Nach vielen spannenden Geschichten und einer Stunde war die Runde auch schon wieder vorbei und die Luft mittlerweile wieder sehr warm. Den ganzen Rim Trail wollte ich jetzt in der Mittagshitze nicht abgehen. Stattdessen setzte ich mich kurz an den Bahnhof, an dem nur wenige Minuten später sogar eine der zwei täglichen Züge eintraf – immer ein kleines Highlight. Anschließend ging es nochmal kurz in die Bücherei, um die Bestätigung für das Hotel in Las Vegas auszudrucken (wer druckt heute so etwas noch aus?). Als auch das erledigt war, saß ich die Mittagshitze auf dem Campingplatz im Schatten mit meinem Buch aus. Ich lese mein in London für den Flug gekauftes Buch „The Martian“ weiter, dessen Verfilmung ich auch schon im Kino gesehen habe. Ein bisschen fühle ich mich auch wie Mark Watney, alleine auf einem Kontinent und auf einem großen Abenteuer. Von der Landschaft passt es auch ein bisschen.

Grand Canyon Station, eine der ältesten Bahnhöfe Amerikas, die aus Holz gebaut wurden
Grand Canyon Station, eine der ältesten Bahnhöfe Amerikas, die aus Holz gebaut wurden

Trail of Time

Am Nachmittag stand dann der Rest des Rim Trails an. Vom Verkamp Visitor Center bis zum Yavapai Museum ist der Wanderweg entlang der Klippe gleichzeitig der „Trail of Time“, an dem man die ganzen Steinschichten und die Entstehungsgeschichte des Grand Canyon noch einmal in der horizontalen erleben kann – ohne extra bis zum Colorado River herunterwandern zu müssen. Da ich heute auch nicht sonderlich weit gekommen war, nämlich nur ein paar hundert Millionen Jahre, war das die perfekte Gelegenheit für mich, trotzdem einmal alle Steinschichten anfassen zu können. Aus Langeweile fotografierte ich sogar jeden der gefühlt 100 Stein-Exemplare. Ein bisschen fühlte ich mich wie ein Astronaut wie auf einer Forschungsmission. Ich muss ausgesehen haben wie ein Kleinkind.

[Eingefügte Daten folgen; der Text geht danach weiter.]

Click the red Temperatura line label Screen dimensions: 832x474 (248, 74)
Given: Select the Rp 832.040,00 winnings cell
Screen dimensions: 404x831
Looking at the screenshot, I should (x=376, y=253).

Am Ende des Trail of Time, an dem man alle Schichten des Grand Canyon auch einmal in der horizontalen abgehen kann
Am Ende des Trail of Time, an dem man alle Schichten des Grand Canyon auch einmal in der horizontalen abgehen kann

Ein einziger Mobilfunkmast – und kein T-Mobile

Am Abend ging es noch einmal zum Market Plaza und meiner Stammbushaltestelle, um etwas W-Lan ausnutzen zu können. Nach etwas Googeln habe ich auch herausgefunden, warum ich hier kein Mobiles Netz habe: T-Mobile und der einzige Betreiber des Mobilfunkmastes hier, Comnet, konnten sich anscheinend noch nicht auf einen Vertrag für die Datennutzung einigen. Also gibt’s nur Anrufe und SMS – und selbst dafür hätte ich in vielen Teilen hier kaum Netz. Aber egal, umso mehr kann ich mal die Natur und Ruhe hier genießen. So langsam habe ich mich aber auch an den ganzen Steinen sattgesehen und freue mich schon auf Samstag, wenn es weitergeht. Morgen steht erst noch einmal Wäsche an, ehe ich den Rest des Tages mal die anderen Shuttle-Linien ausnutzen möchte.